───── Data in this exercise ─────

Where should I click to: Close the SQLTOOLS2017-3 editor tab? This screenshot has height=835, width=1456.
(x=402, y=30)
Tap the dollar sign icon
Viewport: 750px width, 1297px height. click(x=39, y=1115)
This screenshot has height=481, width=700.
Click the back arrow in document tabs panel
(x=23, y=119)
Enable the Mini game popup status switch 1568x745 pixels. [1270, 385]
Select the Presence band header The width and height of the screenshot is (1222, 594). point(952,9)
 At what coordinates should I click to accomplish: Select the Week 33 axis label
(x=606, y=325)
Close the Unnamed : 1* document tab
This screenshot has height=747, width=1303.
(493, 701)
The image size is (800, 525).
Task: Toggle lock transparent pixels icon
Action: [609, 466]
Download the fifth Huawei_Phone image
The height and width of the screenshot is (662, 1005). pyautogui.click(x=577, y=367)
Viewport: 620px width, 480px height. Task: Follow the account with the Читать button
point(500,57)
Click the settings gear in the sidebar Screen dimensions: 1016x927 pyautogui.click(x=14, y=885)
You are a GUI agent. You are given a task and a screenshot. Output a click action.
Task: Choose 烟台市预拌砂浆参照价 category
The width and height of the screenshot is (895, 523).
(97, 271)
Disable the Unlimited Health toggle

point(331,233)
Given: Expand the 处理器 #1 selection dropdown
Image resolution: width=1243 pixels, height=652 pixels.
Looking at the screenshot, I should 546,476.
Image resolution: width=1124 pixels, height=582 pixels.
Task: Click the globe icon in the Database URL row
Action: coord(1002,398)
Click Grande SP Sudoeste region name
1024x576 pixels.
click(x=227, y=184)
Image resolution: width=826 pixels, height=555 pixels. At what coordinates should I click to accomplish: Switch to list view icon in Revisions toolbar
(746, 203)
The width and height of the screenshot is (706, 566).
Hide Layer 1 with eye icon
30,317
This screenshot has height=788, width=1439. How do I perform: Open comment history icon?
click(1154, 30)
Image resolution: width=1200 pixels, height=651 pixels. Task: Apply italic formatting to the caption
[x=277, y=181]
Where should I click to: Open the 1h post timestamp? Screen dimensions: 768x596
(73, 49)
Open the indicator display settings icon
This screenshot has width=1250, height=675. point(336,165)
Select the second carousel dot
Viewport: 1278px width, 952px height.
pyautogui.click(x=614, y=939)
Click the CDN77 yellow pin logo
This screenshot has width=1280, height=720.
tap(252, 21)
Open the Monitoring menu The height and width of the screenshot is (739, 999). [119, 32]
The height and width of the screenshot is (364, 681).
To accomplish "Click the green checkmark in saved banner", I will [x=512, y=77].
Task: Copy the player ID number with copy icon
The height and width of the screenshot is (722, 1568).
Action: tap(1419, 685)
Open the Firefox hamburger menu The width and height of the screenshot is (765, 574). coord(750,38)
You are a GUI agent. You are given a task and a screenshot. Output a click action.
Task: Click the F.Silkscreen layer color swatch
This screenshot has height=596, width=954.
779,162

─────

Instructions to follow: Please return the lines above that run from the line containing "Tap the dollar sign icon" to the line containing "Select the Presence", inclusive, exactly and with no other lines.

Exercise result:
Tap the dollar sign icon
Viewport: 750px width, 1297px height. click(x=39, y=1115)
This screenshot has height=481, width=700.
Click the back arrow in document tabs panel
(x=23, y=119)
Enable the Mini game popup status switch 1568x745 pixels. [1270, 385]
Select the Presence band header The width and height of the screenshot is (1222, 594). point(952,9)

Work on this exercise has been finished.